ADAA: The Art Show | New York
Park Avenue Armory
Park Avenue at 67th Street
New York City
Alexander Gray Associates presents a curated selection of graphic works by Luis Camnitzer (b.1937), produced during his time with The New York Graphic Workshop (1964–1970). The art that Camnitzer generated during these years was groundbreaking as he expanded the traditional definition of printmaking and began incorporating language as his primary medium. The selection of works on view embodies the ideas Camnitzer developed during a key historical moment when conceptual artistic experiments were flourishing around the world and in his case would cement his practice and position him as a leading figure in 1960s Conceptualism.
Shortly after arriving to New York in 1964 from his native Uruguay on a Guggenheim Fellowship, Camnitzer co-founded The New York Graphic Workshop along with fellow artists Argentinian Liliana Porter and Venezuelan José Guillermo Castillo (1941–1999).

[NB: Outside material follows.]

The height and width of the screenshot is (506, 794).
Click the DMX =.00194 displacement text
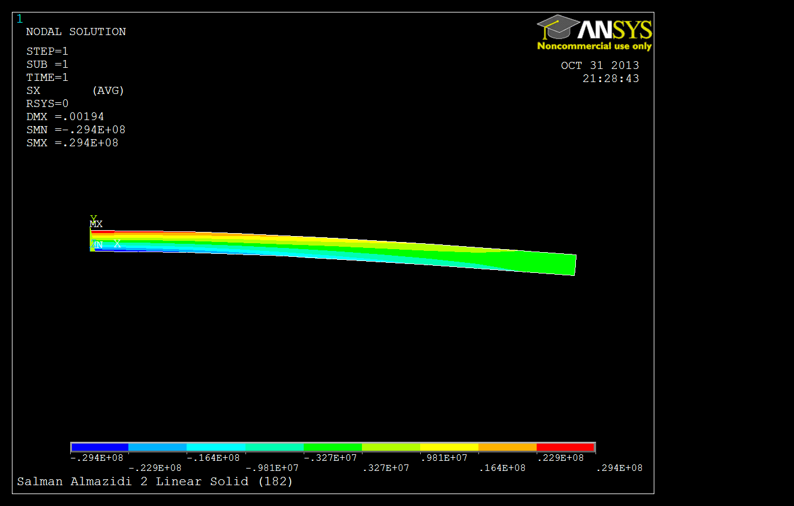pyautogui.click(x=65, y=117)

Together, they sought to expand the definition of printmaking, focusing on its potential to become a conceptual repetitive act rather than a tool for creating precious objects generally associated with images derived from painting. The group served as a meeting place for a variety of international artists arriving to New York in the mid 1960s, and at its core a space where the three members were able to articulate individual languages that would define their artistic visions. At the onset of the group’s formation, Camnitzer penned an influential manifesto in 1969 entitled “New York Graphic Workshop : Luis Camnitzer, José Guillermo Castillo, Liliana Porter” outlining that printmaking, as a commonly perceived subordinate to painting and sculpture, was ripe for conceptual exploration. As he stated, “Industry prints on bottles, boxes, electronic circuits, etc. Printmakers produce their work using the same means that Dürer used in his time.” In this way, Camnitzer asserted that printmaking should evolve with the world’s rapidly changing culture and not restrict but rather amplify the possibilities of an artist to generate conceptually rich ideas through strong images.
Through these innovations, Camnitzer, who is also a prolific writer, fully embraced the malleability of words in more than one language to explore issues of perception, tautology, and politics, a defining quality that would be central to his practice of over more than four decades. In his words, “if a picture is worth a thousand words, then a word can conjure a thousand pictures.” In works such as Shift (1968) and Garden Wall Door Table (1968) Camnitzer stripped away the traditional aspects of printmaking to incorporate ideas associated with Minimalism, serial structures, and art actions. He found that “the verbal description of a visual situation could elicit the creativity of the spectator in a better way than the visual situation itself.” Additionally, Camnitzer explores written language and the manipulation of spatial relationships, in the sculpture Topological Change of a Sentence (1966). The artist has stenciled the title of the work onto the side of a stack of index cards that have been glued together. The cards are stacked asymmetrically, creating undulating edges that can be read as a type of topography. The title of this sculpture becomes its physicality. For Camnitzer, “re-imagining our thought processes” embodies the intersection between art and life.
About ADAA: The Art Show
Organized annually by the Art Dealers Association of America (ADAA), The Art Show presents curated presentations by the nation’s leading fine art dealers, providing audiences a selection of works from the late 19th century through today.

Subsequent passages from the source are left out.